(no subject)
Tuesday, 24 January 2006 09:59 pmI had never realised until now just HOW close to complete nuclear disaster the world came after Chernobyl. Just seen a program on TV about it, and it's really... well, got to me. If not for the bravery of two divers (whose names the world appears to have forgotten), who knew they were going to their deaths to empty the tanks under the reactor, something like a quarter of Europe would probably be uninhabitable now.
Edit2: *removes her previous edit since no-one gets it :P*
Edit2: *removes her previous edit since no-one gets it :P*
(no subject)
Date: 26 Jan 2006 06:34 am (UTC)You'd think people would be less careless with technology that can destroy entire cities. Alas, people are people....

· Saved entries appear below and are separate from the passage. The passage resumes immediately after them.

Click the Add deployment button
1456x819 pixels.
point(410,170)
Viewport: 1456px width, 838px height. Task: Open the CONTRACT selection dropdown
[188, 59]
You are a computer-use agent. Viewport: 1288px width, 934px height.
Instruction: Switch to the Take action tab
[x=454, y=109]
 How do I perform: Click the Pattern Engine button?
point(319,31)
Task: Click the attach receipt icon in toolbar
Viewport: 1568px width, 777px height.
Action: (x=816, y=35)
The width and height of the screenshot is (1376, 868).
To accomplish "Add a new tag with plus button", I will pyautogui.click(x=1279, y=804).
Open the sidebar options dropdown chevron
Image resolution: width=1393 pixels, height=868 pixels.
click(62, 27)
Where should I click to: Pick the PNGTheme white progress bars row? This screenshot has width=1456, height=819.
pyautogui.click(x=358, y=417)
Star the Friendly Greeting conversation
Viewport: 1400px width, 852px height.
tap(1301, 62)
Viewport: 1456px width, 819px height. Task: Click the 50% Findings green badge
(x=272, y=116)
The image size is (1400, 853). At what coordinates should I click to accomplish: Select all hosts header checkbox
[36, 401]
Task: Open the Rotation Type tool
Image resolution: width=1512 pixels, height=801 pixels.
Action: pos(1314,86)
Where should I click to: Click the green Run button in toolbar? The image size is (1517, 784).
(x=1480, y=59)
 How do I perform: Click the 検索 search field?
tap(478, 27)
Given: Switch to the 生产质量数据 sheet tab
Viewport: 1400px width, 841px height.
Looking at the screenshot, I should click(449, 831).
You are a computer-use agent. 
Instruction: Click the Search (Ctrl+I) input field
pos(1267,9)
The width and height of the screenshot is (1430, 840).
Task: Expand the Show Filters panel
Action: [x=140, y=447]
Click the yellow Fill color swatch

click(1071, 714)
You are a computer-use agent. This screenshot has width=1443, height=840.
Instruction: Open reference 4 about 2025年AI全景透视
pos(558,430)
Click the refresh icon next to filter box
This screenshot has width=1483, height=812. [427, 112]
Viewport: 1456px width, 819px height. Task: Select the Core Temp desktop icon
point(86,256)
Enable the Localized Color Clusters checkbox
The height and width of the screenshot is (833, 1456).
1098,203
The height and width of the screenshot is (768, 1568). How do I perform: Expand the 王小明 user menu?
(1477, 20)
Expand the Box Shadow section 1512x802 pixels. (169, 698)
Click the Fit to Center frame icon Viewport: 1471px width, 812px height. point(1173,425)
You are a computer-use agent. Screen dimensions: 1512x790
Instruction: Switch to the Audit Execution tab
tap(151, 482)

Hmm... maybe there's some way to fit some of this into a story...
Can't think about it too much. I'll just end up depressing myself.
What was the removed bit?
(no subject)
Date: 26 Jan 2006 12:46 pm (UTC)But then Chernobyl has always terrified hell out of me. The fact that the heat was so intense it DID burn through the concrete and lead floor and melt the fuel rods into an immobile mass (which will remain radioactive for hundreds of thousands of years) in the bottom of the water tanks below. That if those two divers hadn't gone to their deaths to drain the tanks there'd have been a thermic explosion which would have devastated a huge area of Western europe (two hundred square kilometres, I think). The fact that the only way they could lay sand on the fire to put it out was to literally hover a helicopter above it, in the worst updraft of radiation the world has ever seen, and throw SANDBAGS onto it. Yes, SANDBAGS. Not use those buckets like they use to drop water on forest fires, but tiny little sandbags, like they use to shore up front doors when there's floods. It took something like four thousand flights to do it.
(no subject)
Date: 27 Jan 2006 12:40 am (UTC)As you said, it's still a mercy that half the country wasn't taken out by this.